El Sepulcro

Ninguno de los tres sospechaba que lo que iba a ocurrir esa noche les causaría más espanto que lo vivido en cientos de batallas. Ninguno pensó, mientras se dirigían al camposanto, que lo que verían marcaría el resto de sus ya largas y cansadas vidas.

Cuando meses atrás su compañero de armas Don Esteban Pere-Guillén falleció de una extraña enfermedad, era tal la amistad y el respeto que sentían unos por otros que juraron que la muerte no rompería nunca el círculo que unía las almas de los cuatro caballeros.

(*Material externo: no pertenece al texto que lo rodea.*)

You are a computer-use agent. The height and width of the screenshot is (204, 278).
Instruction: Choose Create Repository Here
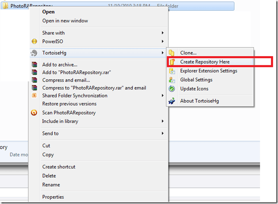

Muchos años habían combatido a las órdenes del rey demostrando el valor y la lealtad que hace que a los hombres se les reconozca como nobles señores. Sus caballos habían recorrido casi todo el reino y sus espadas descansaban ya, desgastadas y herrumbrosas, cubiertas de humedad y óxido, recuerdos y sangre derramada.

Cuando ya sus fuerzas no eran las de la lejana juventud, decidieron compartir en Toledo una pequeña mansión en la que la camadería y el recuerdo de batallas hacían que no se perdiera el espíritu cuartelero que rememoraban con nostalgia.

Pero el tiempo no perdona y Don Esteban, el más valiente de los cuatro, dejó un gran vacío a su muerte.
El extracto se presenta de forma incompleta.